In the old days of theatre and music hall, the management had a habit of putting one or two "plants" in an audience. (I've seen things growing in those old theatres!) These people were usually amiable specimens with an extensive range of laughter – from the incipient giggler, to the guffaw merchant; from the fat man convulsed with merry chuckles to the "Watch out, I could have a heart attack!" extremes of rolling in the aisles. But with the dawning of American television, the audience began to be just a drab piece on the board of show business success. (You tell 'em!) No matter that most studio comedy shows were done with a live audience, their amusement was not trusted as sufficient for the show's impact. (You're rolling now, DT!) Not content with placards that called for "laugh", "LAUGH" and "MORE!" (We were sheep!), the Laff Box was invented to make sure our response was at a properly "controlled" level. (Cries of "Shame!")

Mr Douglass was an engineer trained at the University of Nevada and then employed in the Navy, where he helped develop radar. After the War, he conceived of a laugh machine, using pre-recorded laughter, but with the capacity to vary it so that the mirth seemed spontaneous. With endless refinements, he and his son developed a box as big as a laptop computer that could duplicate over 40 different audience responses – the laughter taking on the tones of boredom, warmth, outrage and hysteria. They even recognised that different races and peoples laughed in different ways – the canned laughter on black comedy shows is often given the hue or whoop of alleged black laughter.

Just because it happened a long time ago is no reason to be forgiving. The arrival of commercial television was a moment when the public virtually announced to the world, "Sure, it's OK, we can be watching a movie, or the news, or a sports event, and the system can interrupt it for commercials."
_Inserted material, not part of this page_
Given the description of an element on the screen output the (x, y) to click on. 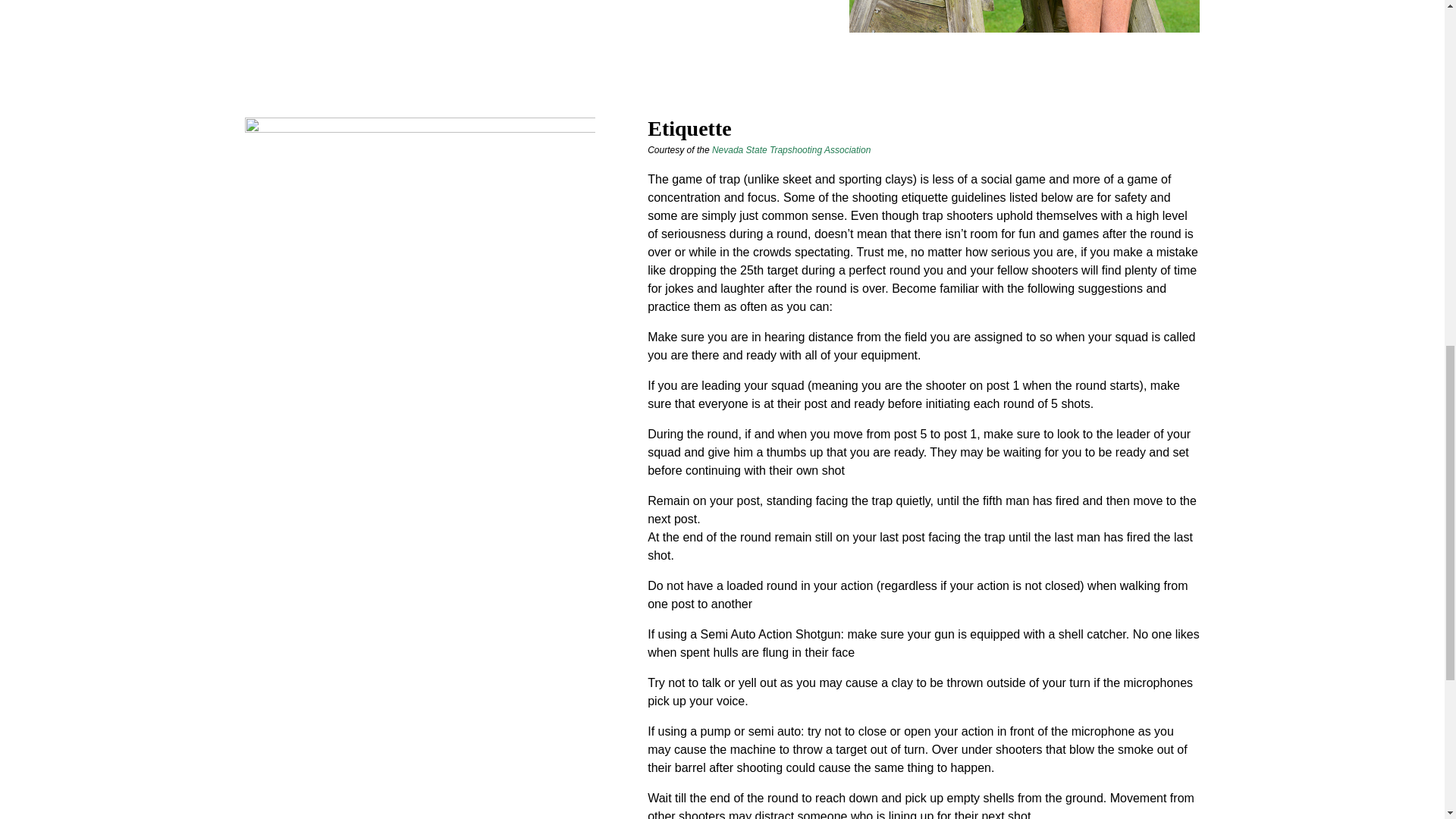
Nevada State Trapshooting Association (790, 149)
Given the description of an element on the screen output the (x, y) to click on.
I once asked a college freshman class to write out their feelings if, on a record, the space between tracks was occupied by advertisements; if, in abook, every 16 pages there was a wedge of ads; or if a movie was broken up, as it ran, with ads. They were single-mindedly hostile to such innovations. Truly, the laugh tracks, the canned response system that triggers our own, is hideous.

So why raise such matters? Because our media is going to go through violent changes soon – movies delivered direct to our homes etc – changes that are so expensive they will likely raise the matter of how much our attention is sacrosanct. Attention, you will recall, is the one thing that so many of today's teachers have trouble holding. (What did he say? I forget.)